Instructions
A. Copy out the passage of the PySpark notebook excerpt from "First we will" to "df_final.show()", switching "exploded_data" to "raw_measurements".
B. Rewrite the rows from the line with "Screen dimensions: 1080x576" to the line with "Action: (x=895, y=87)" as a numbered list, leaving out blank lines.

Extract provided
## Start

First we will store the total dataset in a sql database table as exploded_data

In [23]:
# For simplicity, convert the latest dataframe variable name to df_final before saving to the database

df_final = df_converted.sort("date_time",'location_code','parameter_code')
df_final.show()

+-------------+--------------------+--------------------+-----------------+--------------+---------+-------------------+-----------------+------------------+------------------+
|location_code|                name|         description|compartiment_code|parameter_code|unit_code|          date_time|measurement_value|      Y_coordinate|      X_coordinate|
+-------------+--------------------+--------------------+-----------------+--------------+---------+-------------------+-----------------+------------------+------------------+
|          BG2|Brouwershavense G...|Significante golf...|               OW|           Hm0|       cm|2025-01-01 10:00:00|            178.0| 51.76652700000006| 3.621746999999992|
|          BG2|Brouwershavense G...|Golfperiode bepaa...|               OW|          Tm02|        s|2025-01-01 10:00:00|              4.9| 51.76652700000006| 3.621746999999992|
|          BG2|Brouwershavense G...|Windrichting Luch...|               LT|       WINDRTG|    graad|2025-01-01 10:0

### Storing the exploded dataframe into the SQL database

In [24]:
import configparser

# Define the connection properties
config = configparser.ConfigParser()
config.read('./../credentials')

db_ip = "localhost:1433"
db_name = "data_structure_v3"
db_username = config['database']['username']
db_password = config['database']['password']


driver = "com.microsoft.sqlserver.jdbc.SQLServerDriver"
jdbc_url = f"jdbc:sqlserver://{db_ip};databaseName={db_name};username={db_username};password={db_password};TrustServerCertificate=True;"

# Write the DataFrame to the database
table_name = "DBO.exploded_data"

df_final.write \
    .format("jdbc") \
    .option("url", jdbc_url) \
    .option("dbtable", table_name) \
    .option("driver", driver) \
    .mode("overwrite") \
    .save()



### Create dimension tables
Than we will create dimension tables such that the data is distributed over different tables in the star schema, and linked to eachother with primary and foreign keys.

In [25]:
from pyspark.sql.functions import col, monotonically_increasing_id

# Create dimension tables with unique IDs
timestamp_dim = df_final.select(
    col("date_time")
).distinct().withColumn("timestamp_id", monotonically_increasing_id() + 1)

location_dim = df_final.select(
    col("Location_Code").alias("location_code"),
    col("X_coordinate"),
    col("Y_coordinate"),
    col("Name").alias("location_name")
).distinct()

parameter_dim = df_final.select(
    col("compartiment_code"),
    col("parameter_code"),
    col("description"),
    col("unit_code"),
).distinct().withColumn("parameter_id", monotonically_increasing_id() + 1)

location_dim.show()
timestamp_dim.show()
parameter_dim.show()

## End

Extracted records

## Start

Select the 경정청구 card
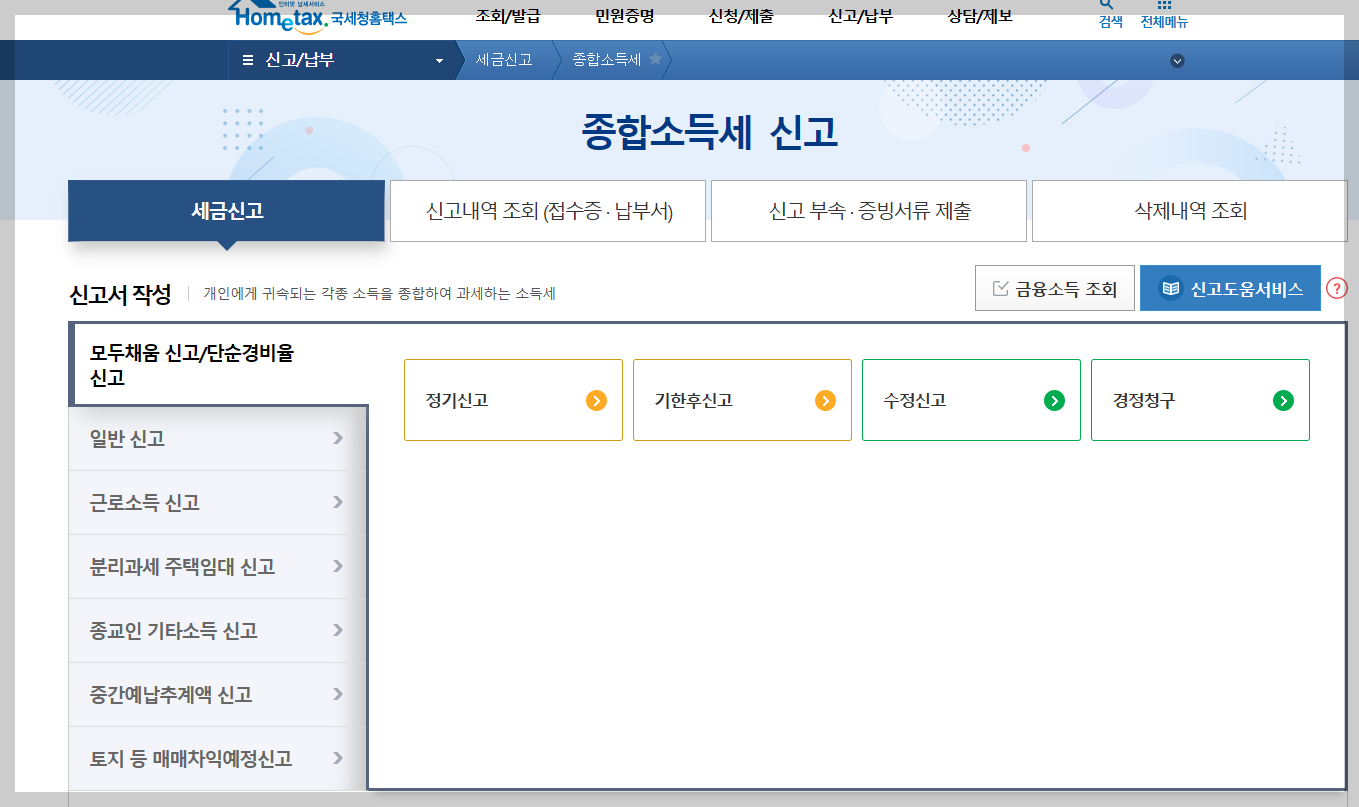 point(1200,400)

## End
## Start

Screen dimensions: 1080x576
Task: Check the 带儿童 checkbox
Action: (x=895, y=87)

## End

The results
A.
First we will store the total dataset in a sql database table as raw_measurements

In [23]:
# For simplicity, convert the latest dataframe variable name to df_final before saving to the database

df_final = df_converted.sort("date_time",'location_code','parameter_code')
df_final.show()

B.
1. Screen dimensions: 1080x576
2. Task: Check the 带儿童 checkbox
3. Action: (x=895, y=87)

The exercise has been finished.